TASK DETAILS :: Quote each of the items below verbatim, omitting the pictures.

EXERCISE MATERIALS ::
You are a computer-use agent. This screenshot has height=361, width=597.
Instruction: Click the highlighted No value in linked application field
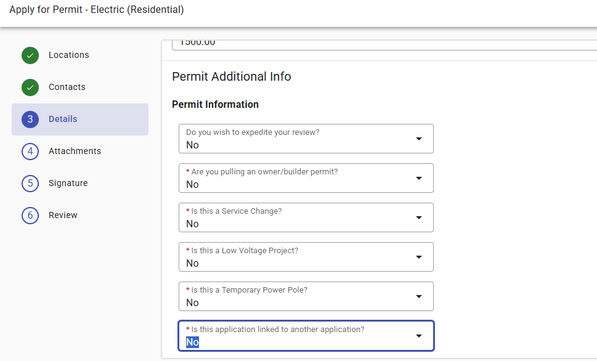click(191, 342)
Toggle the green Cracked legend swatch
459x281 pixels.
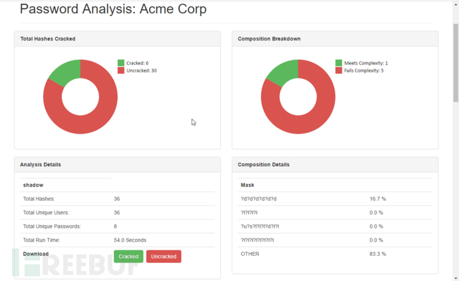click(x=121, y=63)
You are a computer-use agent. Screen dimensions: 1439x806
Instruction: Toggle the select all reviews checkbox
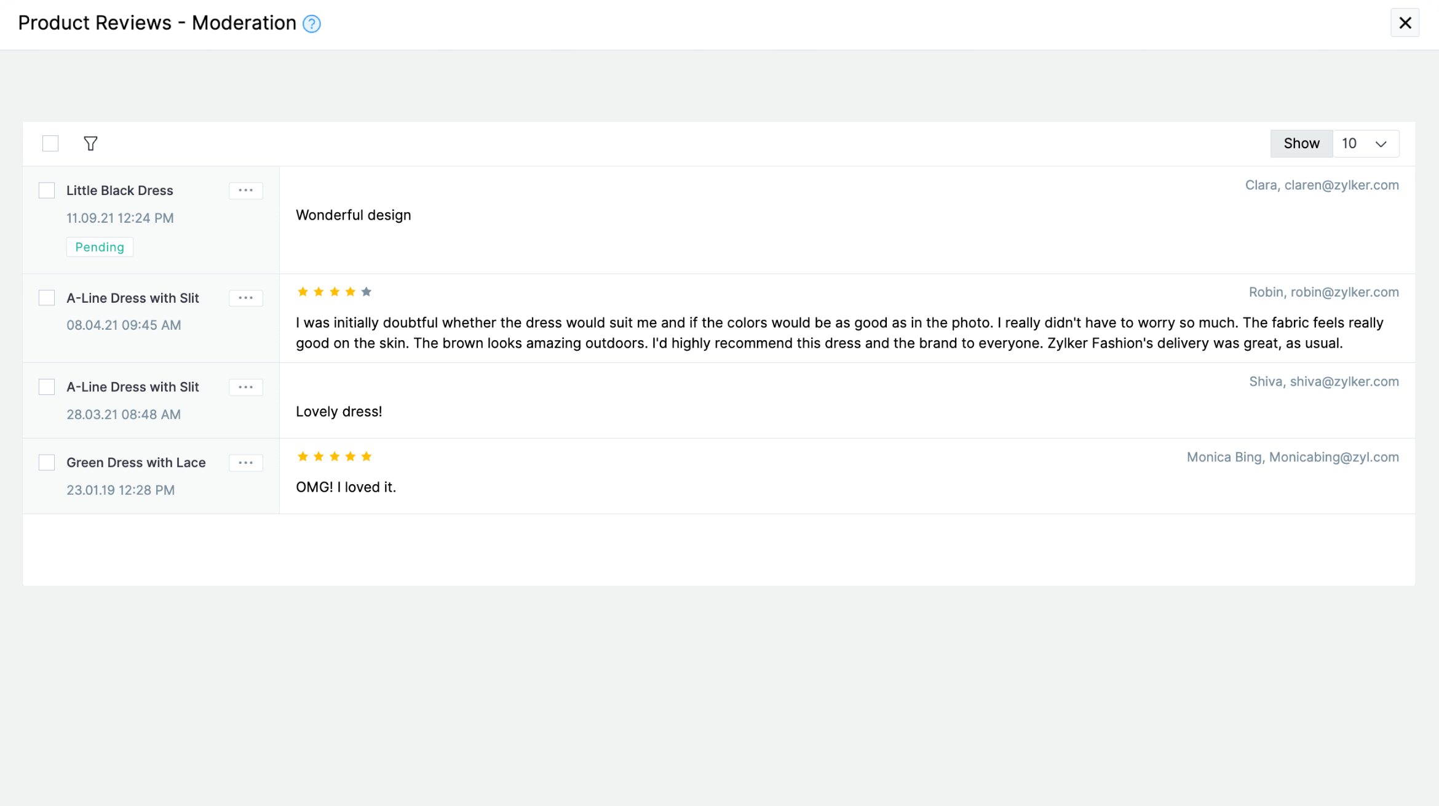coord(50,143)
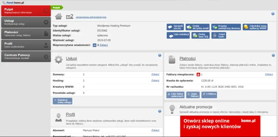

RIGHT ANSWER ::
You are a computer-use agent. This screenshot has height=361, width=597.
Instruction: Click the highlighted No value in linked application field
click(191, 342)
Toggle the green Cracked legend swatch
459x281 pixels.
click(x=121, y=63)
You are a computer-use agent. Screen dimensions: 1439x806
Instruction: Toggle the select all reviews checkbox
coord(50,143)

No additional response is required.